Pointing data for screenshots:
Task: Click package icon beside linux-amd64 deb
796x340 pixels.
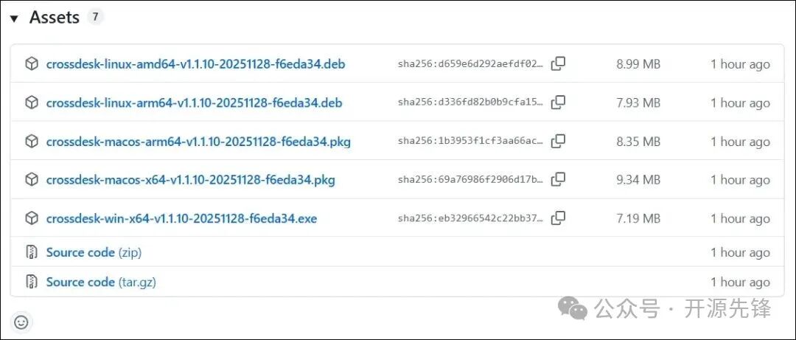Action: [32, 64]
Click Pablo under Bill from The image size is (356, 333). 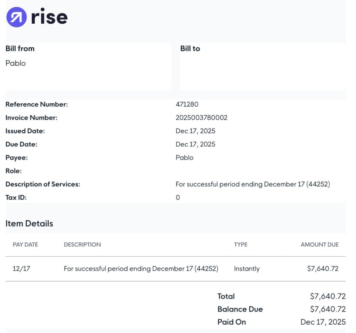(x=16, y=63)
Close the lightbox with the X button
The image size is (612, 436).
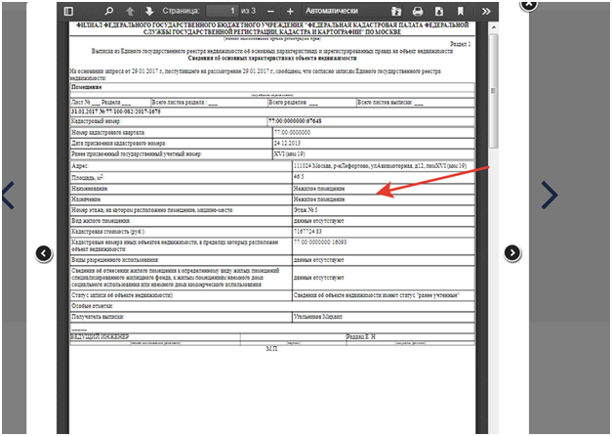tap(528, 4)
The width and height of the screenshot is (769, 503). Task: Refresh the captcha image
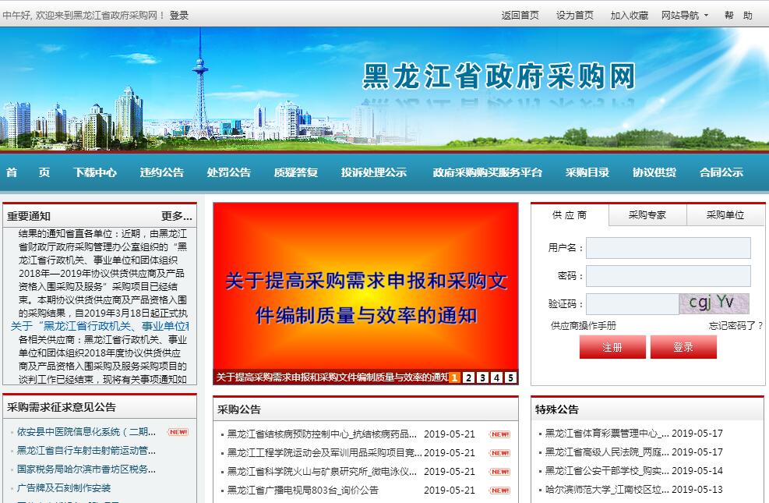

> Task prompt
Copy out the entries from the line containing "Close the lightbox with the X button" through the end, with "lightbox" changed to "overlay" and nothing else altered. Leave the pictures out of your answer.

> Solution
Close the overlay with the X button
The image size is (612, 436).
tap(528, 4)
The width and height of the screenshot is (769, 503). Task: Refresh the captcha image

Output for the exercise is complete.